━━━ Extracted records

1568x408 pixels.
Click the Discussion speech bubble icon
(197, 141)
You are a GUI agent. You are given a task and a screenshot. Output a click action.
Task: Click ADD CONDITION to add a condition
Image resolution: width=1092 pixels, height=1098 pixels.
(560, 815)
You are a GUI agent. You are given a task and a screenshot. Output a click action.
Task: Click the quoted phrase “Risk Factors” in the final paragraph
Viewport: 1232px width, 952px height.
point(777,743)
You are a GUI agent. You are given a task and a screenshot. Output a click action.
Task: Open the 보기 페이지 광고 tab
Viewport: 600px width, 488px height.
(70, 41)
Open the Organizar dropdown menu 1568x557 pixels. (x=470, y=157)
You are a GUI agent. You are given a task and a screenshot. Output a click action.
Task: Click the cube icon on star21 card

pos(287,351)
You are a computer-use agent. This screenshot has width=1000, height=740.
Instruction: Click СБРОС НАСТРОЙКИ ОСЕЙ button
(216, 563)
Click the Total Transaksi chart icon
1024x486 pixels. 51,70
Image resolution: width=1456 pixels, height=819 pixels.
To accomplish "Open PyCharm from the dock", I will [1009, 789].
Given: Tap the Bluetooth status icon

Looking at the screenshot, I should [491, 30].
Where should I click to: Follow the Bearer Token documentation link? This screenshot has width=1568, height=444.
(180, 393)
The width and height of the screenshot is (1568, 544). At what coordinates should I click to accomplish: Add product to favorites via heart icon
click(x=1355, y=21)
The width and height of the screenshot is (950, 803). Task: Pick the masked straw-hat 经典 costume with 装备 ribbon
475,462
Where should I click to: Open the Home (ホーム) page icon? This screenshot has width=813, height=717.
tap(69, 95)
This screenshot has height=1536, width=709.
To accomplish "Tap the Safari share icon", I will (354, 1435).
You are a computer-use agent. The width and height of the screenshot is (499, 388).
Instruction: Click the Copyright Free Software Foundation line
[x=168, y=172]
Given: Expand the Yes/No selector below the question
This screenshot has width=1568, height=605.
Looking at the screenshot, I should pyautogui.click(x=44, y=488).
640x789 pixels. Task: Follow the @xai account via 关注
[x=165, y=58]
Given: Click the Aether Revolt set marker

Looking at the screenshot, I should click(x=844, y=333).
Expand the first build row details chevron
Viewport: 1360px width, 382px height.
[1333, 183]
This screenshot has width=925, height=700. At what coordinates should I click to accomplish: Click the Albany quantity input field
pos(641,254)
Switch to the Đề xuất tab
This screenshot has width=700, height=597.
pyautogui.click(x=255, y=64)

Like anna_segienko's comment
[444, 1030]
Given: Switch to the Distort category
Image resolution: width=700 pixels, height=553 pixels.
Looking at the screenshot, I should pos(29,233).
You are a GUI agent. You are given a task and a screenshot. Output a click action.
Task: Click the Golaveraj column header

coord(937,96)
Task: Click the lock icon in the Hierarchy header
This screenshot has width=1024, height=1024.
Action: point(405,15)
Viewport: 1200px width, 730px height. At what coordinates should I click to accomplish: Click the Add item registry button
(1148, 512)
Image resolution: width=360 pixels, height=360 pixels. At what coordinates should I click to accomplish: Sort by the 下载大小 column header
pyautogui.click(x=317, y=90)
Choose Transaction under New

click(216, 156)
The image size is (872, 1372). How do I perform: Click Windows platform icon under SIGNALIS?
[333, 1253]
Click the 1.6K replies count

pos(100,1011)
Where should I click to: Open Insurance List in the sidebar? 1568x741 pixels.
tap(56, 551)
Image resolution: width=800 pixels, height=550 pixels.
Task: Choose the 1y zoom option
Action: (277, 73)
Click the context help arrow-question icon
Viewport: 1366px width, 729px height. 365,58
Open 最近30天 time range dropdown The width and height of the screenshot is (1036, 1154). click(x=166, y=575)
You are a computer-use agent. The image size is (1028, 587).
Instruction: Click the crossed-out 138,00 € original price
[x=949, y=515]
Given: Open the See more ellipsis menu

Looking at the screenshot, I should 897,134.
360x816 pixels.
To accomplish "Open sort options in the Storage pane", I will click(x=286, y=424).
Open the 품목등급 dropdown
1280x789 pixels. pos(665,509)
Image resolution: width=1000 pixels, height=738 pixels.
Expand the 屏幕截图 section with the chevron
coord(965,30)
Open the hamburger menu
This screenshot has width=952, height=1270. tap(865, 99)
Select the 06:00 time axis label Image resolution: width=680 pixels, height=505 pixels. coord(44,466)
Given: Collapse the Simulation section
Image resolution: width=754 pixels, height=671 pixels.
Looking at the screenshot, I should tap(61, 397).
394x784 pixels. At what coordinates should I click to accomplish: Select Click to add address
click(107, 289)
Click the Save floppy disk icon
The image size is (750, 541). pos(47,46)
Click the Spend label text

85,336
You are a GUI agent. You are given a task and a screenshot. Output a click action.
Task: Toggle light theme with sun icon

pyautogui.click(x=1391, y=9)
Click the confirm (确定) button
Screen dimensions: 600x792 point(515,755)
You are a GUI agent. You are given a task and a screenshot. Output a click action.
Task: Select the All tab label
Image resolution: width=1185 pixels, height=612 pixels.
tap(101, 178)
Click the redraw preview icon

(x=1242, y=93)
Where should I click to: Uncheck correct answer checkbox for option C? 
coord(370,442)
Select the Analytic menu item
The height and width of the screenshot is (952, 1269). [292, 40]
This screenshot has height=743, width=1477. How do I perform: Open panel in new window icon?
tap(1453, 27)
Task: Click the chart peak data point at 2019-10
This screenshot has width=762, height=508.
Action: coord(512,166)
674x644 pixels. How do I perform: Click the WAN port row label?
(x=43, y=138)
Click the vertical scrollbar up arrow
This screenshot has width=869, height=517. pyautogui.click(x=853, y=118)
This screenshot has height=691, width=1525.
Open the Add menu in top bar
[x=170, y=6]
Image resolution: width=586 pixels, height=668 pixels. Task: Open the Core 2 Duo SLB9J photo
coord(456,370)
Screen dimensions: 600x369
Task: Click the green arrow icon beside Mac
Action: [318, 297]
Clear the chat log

━━━━━━

* _Your goal_:
With "computer" as the string to find, copy every line of the records that holds it.

* _Result for this task_:
You are a computer-use agent. This screenshot has width=1000, height=740.
You are a computer-use agent. The width and height of the screenshot is (499, 388).
You are a computer-use agent. The image size is (1028, 587).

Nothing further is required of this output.